Nous devons œuvrer pour une Europe meilleure, tout comme l’Europe nous offre une meilleure vie.
La construction d’une Europe « sociale », pourtant évoquée à plusieurs reprises depuis le traité de Rome en 1957, a été écartée au profit d’une construction économique faisant la part belle aux échanges financiers et commerciaux. Convertie au capitalisme, l’Europe « libérale » a été incapable de proposer une harmonisation des dispositifs sociaux. Une concurrence acharnée, fondée en premier lieu sur des stratégies de dumping social et fiscal s’est installée entre les États-membres, allant jusqu’à remettre en cause les modèles sociaux les plus protecteurs et les plus solidaires.
Cette faiblesse sur le plan social de l’Europe a été particulièrement mise en lumière par la crise des réfugiés. Incapables de s’entendre sur une réponse solidaire à l’arrivée de populations fuyant la misère et la guerre, les pays européens ont fini par opter pour une politique de quotas que, finalement, personne ne respecte à l’exception de l’Allemagne et de la Norvège.

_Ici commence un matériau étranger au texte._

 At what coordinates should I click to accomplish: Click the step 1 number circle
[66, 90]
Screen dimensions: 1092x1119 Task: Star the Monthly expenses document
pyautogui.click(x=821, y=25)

Consciente que cette faiblesse sociale est en partie responsable de la montée des mouvements nationalistes dans plusieurs pays européens, l’UE a tenté de corriger le tir. L’Europe est désormais entrée dans une phase « sociale » (dans la mesure de ce que cela veut dire pour les institutions européennes), notamment depuis l’adoption en novembre 2017 du socle européen des droits sociaux. Ce dernier est une suite de 20 principes destinés à renforcer la dimension sociale de l’Europe. Bien que le poids symbolique de ce texte soit important, il ne devrait avoir qu’une portée limitée puisqu’il n’est pas contraignant pour les États-membres. Cette absence de contrainte a d’ailleurs été dénoncée par la Confédération européenne des syndicats. Le socle européen participe néanmoins à installer un contexte favorable pour porter des sujets à dimension sociale et solidaire.
A l’heure du mouvement des gilets jaunes, mais aussi de la défiance de plus en plus de citoyens envers l’Europe, de l’augmentation de la pauvreté dans tous les pays européens, nous devons montrer qu’une Europe sociale est possible, c’est en ce sens que le CESE a adopté un avis lors de sa dernière séance plénière du mois de février pour demander une directive cadre dans le but de lutter contre la pauvreté en instaurant un revenu minimum décent dans tous les pays de l’UE.